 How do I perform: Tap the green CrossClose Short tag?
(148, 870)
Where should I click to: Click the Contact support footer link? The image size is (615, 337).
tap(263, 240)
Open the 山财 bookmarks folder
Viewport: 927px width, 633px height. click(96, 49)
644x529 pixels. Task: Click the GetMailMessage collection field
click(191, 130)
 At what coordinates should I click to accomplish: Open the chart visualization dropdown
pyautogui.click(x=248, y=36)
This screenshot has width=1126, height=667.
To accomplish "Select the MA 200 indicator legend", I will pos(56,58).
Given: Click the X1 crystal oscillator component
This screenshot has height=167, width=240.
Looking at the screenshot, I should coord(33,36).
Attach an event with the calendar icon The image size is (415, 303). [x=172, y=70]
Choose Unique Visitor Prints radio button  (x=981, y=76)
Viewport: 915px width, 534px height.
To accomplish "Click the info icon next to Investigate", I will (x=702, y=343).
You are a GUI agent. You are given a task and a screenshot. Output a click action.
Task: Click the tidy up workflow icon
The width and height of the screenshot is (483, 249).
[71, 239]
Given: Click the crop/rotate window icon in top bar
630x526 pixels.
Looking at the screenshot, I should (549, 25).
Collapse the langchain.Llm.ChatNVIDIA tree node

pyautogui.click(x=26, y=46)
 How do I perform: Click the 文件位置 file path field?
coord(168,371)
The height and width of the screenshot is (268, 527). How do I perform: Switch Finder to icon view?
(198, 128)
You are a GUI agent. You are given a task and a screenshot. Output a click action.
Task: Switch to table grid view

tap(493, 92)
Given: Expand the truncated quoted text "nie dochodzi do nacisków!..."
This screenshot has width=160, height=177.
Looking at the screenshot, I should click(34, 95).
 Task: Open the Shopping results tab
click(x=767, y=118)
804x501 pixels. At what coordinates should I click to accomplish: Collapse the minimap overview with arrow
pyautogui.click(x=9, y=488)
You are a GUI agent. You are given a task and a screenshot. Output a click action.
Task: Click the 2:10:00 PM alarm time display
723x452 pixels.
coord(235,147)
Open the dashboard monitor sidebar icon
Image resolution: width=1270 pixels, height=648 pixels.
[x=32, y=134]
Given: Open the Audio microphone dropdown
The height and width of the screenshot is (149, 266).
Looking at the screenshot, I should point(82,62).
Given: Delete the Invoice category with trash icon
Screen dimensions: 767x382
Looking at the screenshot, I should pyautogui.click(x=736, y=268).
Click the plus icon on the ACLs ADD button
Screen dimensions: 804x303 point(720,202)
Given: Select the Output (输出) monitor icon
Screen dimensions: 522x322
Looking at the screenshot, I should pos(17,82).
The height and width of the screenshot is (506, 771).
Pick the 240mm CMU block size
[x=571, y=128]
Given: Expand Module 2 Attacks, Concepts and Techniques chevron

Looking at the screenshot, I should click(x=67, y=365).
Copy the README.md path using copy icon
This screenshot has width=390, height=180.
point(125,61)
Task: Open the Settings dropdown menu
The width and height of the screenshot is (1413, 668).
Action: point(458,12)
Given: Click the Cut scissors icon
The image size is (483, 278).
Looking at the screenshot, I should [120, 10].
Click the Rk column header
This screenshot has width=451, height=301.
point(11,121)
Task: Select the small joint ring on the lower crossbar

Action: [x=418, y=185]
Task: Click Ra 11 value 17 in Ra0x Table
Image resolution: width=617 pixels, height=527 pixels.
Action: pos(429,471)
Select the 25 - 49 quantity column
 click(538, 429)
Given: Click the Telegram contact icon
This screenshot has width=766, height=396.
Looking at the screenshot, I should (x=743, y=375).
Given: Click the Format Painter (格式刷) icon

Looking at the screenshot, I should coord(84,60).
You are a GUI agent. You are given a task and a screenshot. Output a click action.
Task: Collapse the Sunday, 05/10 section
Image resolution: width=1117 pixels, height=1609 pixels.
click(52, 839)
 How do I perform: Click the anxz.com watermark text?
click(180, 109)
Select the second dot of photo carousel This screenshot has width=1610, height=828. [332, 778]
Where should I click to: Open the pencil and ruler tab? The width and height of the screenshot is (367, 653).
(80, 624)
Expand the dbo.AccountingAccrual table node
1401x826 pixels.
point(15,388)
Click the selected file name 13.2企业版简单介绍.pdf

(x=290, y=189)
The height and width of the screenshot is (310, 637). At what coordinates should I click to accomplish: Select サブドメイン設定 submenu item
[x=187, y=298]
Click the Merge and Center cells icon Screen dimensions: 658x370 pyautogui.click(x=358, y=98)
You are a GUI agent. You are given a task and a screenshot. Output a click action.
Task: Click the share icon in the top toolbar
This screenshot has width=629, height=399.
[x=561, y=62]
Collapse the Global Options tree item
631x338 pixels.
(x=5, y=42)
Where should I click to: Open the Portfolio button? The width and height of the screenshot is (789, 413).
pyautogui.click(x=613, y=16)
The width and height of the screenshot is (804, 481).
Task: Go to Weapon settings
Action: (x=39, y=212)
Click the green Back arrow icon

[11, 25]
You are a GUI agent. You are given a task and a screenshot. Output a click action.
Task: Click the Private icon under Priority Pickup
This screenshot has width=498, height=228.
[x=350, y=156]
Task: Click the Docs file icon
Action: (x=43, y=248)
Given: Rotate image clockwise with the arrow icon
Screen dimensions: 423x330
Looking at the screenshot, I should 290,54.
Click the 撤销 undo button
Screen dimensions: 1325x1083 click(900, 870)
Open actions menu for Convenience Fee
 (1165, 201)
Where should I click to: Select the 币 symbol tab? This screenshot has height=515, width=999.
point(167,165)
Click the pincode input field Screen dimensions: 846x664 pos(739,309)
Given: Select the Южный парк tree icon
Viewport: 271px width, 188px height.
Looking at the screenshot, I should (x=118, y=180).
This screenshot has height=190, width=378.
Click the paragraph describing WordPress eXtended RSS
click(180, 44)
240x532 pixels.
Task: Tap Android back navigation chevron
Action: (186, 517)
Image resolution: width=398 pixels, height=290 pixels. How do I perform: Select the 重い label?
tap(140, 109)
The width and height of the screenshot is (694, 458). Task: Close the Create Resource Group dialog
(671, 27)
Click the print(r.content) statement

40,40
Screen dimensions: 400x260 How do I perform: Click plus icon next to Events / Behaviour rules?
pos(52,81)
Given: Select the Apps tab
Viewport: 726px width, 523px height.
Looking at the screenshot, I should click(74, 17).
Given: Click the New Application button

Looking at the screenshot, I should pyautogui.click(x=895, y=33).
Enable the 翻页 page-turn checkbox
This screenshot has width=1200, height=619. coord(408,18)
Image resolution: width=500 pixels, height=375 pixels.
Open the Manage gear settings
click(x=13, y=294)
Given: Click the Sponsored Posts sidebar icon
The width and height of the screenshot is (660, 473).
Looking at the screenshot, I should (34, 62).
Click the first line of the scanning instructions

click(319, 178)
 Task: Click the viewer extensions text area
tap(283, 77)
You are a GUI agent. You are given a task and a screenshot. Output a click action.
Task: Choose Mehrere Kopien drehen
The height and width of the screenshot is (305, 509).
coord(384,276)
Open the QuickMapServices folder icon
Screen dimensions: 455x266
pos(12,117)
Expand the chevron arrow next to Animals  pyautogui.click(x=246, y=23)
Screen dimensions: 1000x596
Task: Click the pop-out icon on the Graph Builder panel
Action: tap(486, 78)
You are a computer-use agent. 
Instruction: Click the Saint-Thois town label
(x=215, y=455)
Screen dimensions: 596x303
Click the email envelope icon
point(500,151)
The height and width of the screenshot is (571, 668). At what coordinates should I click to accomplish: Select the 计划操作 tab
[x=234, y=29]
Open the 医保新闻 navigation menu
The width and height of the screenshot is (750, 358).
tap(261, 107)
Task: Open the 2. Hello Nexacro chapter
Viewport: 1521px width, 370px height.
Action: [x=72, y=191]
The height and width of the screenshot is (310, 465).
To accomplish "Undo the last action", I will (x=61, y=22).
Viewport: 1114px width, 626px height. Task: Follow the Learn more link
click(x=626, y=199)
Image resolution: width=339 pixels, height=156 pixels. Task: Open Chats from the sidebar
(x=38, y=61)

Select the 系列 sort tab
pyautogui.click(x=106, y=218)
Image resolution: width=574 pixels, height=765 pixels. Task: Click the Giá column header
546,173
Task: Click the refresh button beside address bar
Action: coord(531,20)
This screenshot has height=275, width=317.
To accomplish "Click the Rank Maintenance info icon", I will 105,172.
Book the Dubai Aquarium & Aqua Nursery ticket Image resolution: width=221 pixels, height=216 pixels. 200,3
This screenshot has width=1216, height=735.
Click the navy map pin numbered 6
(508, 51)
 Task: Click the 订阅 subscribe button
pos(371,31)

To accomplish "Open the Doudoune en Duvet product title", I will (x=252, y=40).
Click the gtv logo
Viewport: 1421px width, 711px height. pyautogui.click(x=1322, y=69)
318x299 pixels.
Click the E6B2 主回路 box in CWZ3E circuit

□ □ □

Copy out every line of the data where the word "Choose" occurs.

Choose Unique Visitor Prints radio button  (x=981, y=76)
Task: Choose Mehrere Kopien drehen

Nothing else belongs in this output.